Few biomarkers are available for distinguishing exposure to HDI. Previous methods have used analytic chromatographic procedures to detect hydrolysis products of the isocyanate in urine or blood of workers. Measurement is made of the diamine liberated after acid hydrolysis and extraction of urine and blood samples (2,3). Levels of the diamine from methylene diphenyl diisocyanate (MDI) in hydrolyzed plasma ranged from 0.25 to 226 nmol/L (4). Toluene diisocyanate (TDI) was also detected as the corresponding diamine in hydrolyzed plasma, with levels of 0.82-45 nmol/L (5). Two studies attempted biomonitoring for HDI after exposure of volunteers in test chambers (2,3). Both studies failed to detect hexamethylene diamine in hydrolyzed plasma.
We sought to develop a sensitive and specific immunoassay for biomonitoring HDI exposure. Advantages of such an assay are low cost, readily available equipment with low maintenance needs, and the ability to analyze numerous samples simultaneously. We report here the development of immunoassays that have sufficient sensitivity and specificity to detect workplace HDI exposures.
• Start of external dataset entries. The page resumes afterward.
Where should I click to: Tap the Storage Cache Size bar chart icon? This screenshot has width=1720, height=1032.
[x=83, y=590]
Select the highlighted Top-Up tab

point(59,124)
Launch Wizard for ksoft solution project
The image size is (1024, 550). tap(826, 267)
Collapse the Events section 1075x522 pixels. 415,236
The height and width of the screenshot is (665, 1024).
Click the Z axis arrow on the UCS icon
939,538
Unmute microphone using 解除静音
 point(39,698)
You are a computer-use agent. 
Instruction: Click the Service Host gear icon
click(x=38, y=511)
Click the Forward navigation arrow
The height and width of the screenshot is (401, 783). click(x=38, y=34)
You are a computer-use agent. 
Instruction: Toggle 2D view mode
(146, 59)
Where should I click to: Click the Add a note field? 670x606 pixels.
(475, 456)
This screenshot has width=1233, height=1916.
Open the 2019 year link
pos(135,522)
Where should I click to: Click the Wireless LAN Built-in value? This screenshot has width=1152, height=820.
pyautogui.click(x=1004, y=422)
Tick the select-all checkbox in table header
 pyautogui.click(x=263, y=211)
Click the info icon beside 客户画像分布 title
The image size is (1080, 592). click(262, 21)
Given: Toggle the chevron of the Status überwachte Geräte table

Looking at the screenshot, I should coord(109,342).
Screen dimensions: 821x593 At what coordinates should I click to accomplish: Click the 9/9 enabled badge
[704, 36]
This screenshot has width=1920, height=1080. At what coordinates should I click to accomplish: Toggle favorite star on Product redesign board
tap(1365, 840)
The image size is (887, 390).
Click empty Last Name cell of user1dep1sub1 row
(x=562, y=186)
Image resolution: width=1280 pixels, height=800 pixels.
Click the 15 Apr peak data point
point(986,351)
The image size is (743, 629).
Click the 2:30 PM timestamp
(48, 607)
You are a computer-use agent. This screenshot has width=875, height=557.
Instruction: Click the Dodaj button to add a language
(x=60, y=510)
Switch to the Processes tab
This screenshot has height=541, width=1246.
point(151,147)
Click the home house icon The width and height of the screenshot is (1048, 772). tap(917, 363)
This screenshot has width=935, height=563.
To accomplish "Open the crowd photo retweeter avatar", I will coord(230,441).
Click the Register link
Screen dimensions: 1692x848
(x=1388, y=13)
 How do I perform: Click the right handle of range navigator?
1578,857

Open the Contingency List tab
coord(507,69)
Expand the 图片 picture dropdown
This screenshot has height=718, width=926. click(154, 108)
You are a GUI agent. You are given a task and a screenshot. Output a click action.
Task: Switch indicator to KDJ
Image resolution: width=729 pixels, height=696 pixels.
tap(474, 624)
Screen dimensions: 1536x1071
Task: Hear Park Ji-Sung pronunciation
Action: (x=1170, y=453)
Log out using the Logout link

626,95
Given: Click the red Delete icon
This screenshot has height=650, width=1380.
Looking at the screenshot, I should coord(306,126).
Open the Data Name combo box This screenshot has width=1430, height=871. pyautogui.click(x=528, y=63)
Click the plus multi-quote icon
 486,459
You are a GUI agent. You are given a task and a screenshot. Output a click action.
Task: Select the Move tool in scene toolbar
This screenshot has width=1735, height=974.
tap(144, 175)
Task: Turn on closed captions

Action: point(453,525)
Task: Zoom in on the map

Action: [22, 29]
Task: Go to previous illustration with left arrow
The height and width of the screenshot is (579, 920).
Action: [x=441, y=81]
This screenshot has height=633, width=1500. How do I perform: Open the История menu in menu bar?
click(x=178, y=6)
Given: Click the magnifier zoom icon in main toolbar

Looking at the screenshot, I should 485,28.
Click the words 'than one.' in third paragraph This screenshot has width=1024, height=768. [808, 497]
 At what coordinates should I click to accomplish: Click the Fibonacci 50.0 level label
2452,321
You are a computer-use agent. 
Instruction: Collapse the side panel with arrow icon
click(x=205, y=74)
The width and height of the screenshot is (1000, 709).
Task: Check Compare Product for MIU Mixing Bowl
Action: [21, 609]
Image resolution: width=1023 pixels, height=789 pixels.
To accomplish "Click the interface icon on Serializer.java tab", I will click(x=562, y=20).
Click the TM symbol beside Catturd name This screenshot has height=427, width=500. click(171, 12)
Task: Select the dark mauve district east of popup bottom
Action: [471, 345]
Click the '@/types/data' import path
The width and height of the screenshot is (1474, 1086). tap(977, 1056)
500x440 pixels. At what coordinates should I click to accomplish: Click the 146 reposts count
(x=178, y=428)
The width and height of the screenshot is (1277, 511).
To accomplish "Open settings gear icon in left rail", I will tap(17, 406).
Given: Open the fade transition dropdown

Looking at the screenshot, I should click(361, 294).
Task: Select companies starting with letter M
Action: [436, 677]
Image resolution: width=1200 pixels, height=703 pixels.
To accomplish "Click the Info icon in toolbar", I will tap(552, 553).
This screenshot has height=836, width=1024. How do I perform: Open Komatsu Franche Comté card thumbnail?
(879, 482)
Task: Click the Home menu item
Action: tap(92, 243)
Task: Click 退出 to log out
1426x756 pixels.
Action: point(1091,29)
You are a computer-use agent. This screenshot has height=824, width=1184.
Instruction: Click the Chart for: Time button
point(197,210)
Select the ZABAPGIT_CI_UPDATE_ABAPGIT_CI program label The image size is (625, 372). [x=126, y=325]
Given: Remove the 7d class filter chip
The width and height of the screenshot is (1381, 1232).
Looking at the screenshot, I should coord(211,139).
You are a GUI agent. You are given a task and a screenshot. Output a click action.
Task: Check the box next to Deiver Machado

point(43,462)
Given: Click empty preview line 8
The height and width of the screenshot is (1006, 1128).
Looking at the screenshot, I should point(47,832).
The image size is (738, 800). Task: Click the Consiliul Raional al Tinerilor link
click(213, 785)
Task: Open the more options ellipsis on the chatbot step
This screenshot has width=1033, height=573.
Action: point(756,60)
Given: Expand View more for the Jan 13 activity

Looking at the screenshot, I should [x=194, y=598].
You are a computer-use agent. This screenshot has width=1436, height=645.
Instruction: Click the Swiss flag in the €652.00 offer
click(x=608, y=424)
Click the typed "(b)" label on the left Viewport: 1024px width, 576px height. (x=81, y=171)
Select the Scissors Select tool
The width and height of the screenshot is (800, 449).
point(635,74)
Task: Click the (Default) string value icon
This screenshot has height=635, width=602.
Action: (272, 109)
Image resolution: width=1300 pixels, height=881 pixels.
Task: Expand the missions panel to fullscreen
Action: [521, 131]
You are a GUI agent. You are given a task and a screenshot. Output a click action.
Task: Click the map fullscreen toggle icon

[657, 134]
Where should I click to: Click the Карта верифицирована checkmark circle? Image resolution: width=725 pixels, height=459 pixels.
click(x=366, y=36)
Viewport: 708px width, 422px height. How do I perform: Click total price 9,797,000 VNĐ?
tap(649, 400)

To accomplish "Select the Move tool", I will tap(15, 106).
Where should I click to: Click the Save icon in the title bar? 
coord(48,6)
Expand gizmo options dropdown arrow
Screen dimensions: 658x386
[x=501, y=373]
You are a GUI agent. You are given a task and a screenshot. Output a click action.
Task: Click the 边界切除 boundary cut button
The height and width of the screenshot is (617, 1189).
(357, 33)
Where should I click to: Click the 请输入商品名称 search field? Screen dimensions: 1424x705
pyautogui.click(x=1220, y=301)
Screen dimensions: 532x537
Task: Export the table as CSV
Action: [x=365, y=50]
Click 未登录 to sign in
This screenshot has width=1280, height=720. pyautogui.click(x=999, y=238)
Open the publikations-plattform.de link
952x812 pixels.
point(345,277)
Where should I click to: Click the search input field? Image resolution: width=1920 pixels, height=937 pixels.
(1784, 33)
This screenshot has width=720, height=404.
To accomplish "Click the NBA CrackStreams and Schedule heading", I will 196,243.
Synthesis of HDI-protein antigens. We added 20 µL hexamethylene diisocyanate (Desmodur HD240, cas # 822-06-0, Bayer Corp., Pittsburgh, PA; purity 98%) dropwise to 20 mL of a rapidly stirred 0.5% (w/v) solution of protein in 0.05 M sodium borate-KCl buffer (0.05 M H
3BO
3, 0.05 M KCl, 0.035 M NaOH, pH 9.4) kept at 37°C. After 4 hr, we added 0.5 mL of monoethanolamine to stop the reaction. The solution was filtered, the pH of the supernatant was adjusted to 4.0, and the mixture kept at 4°C overnight. The conjugate was collected by centrifugation, dissolved in 15 mL of 0.1 M (NH
4)
2CO
3 and dialyzed against 0.05 M NaCl and then water before lyophilization. Proteins that we reacted with HDI included keyhole limpet hemocyanin (KLH; Sigma Co., St. Louis, MO), human serum albumin (HSA, 97-99% purity; Sigma Co.), and ovalbumin (OVA; Sigma Co.).
We prepared a series of HDI-HSA conjugates by adding increasing amounts of HDI (1-110 µL) to the 0.5% HSA solution. The conjugates were isolated as described above.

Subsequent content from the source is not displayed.